Segment Open

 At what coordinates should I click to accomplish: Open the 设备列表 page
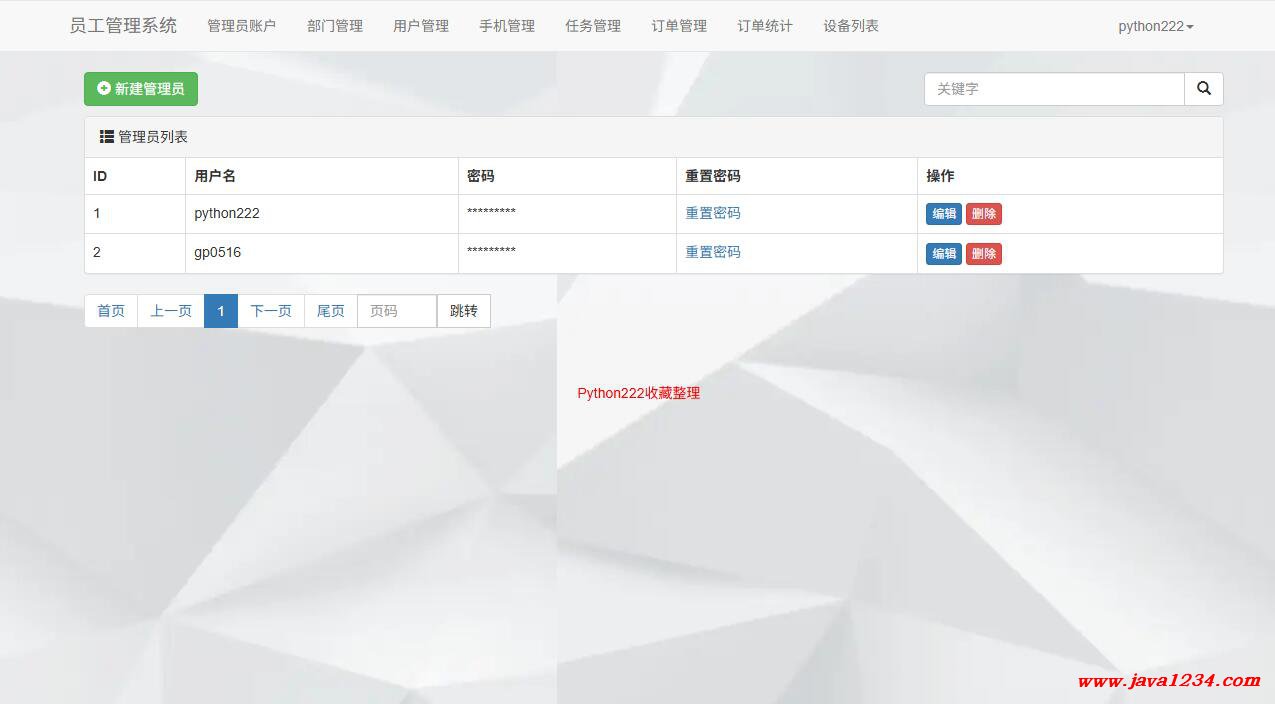(x=851, y=26)
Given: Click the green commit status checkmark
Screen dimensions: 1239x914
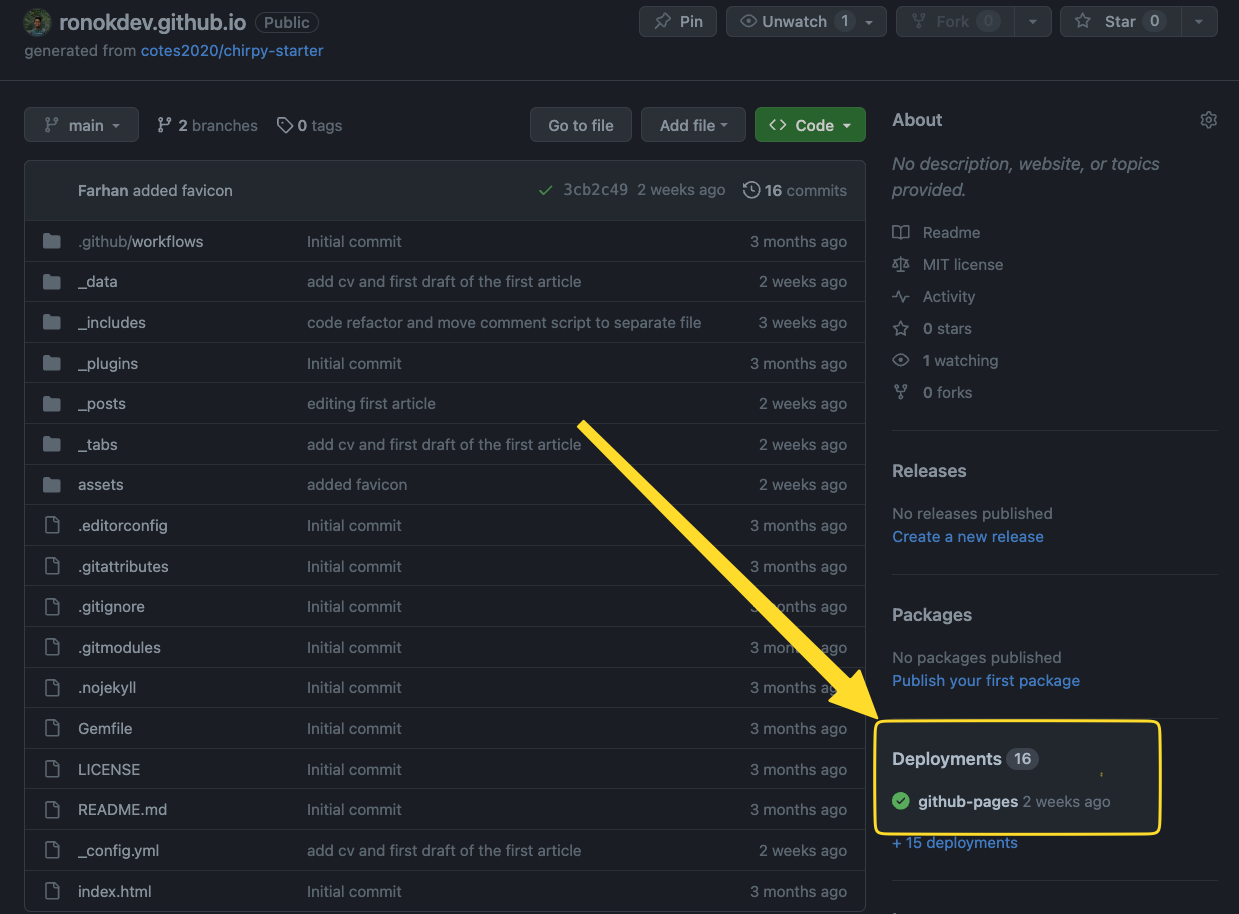Looking at the screenshot, I should coord(545,190).
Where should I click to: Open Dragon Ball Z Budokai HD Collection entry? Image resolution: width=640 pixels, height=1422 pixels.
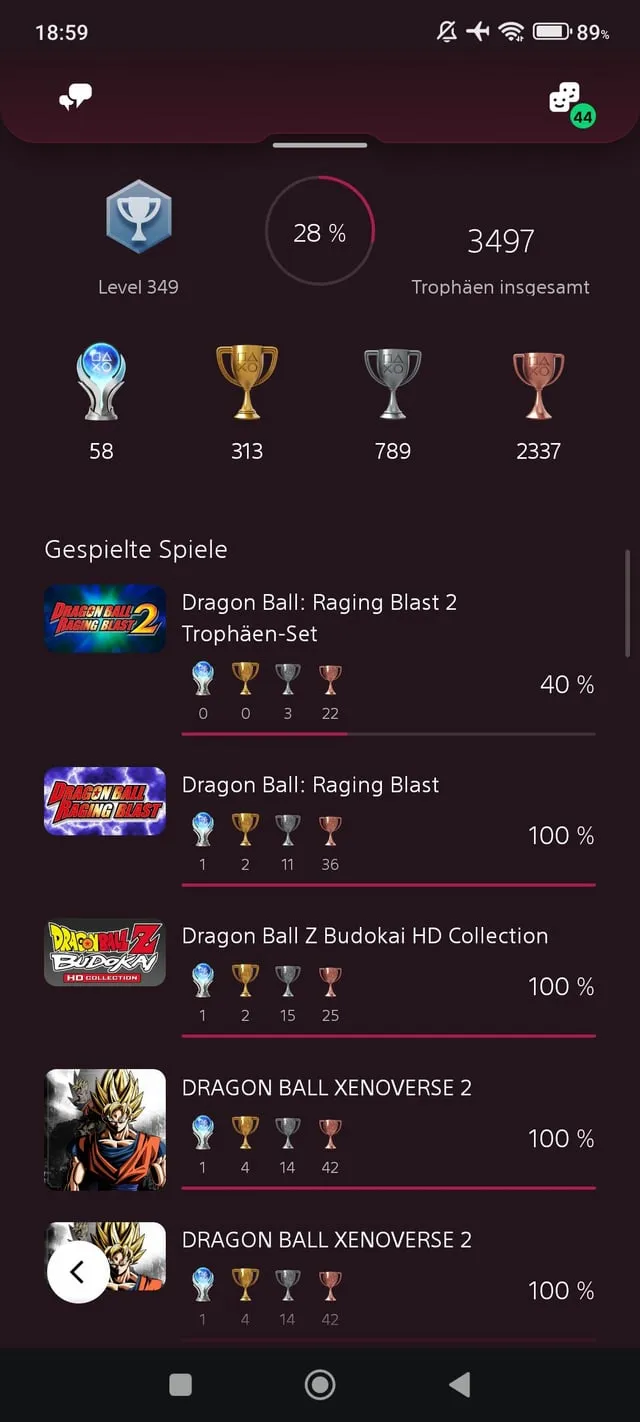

Segment Closed

## [TASK DETAILS]
None of the pictures should be kept; reproduce all the remaining material exactly.

## [RESPONSE BOX]
 At what coordinates should I click to accomplish: Open the 设备列表 page
(x=851, y=26)
Given: Click the green commit status checkmark
Screen dimensions: 1239x914
Looking at the screenshot, I should coord(545,190).
Where should I click to: Open Dragon Ball Z Budokai HD Collection entry? Image resolution: width=640 pixels, height=1422 pixels.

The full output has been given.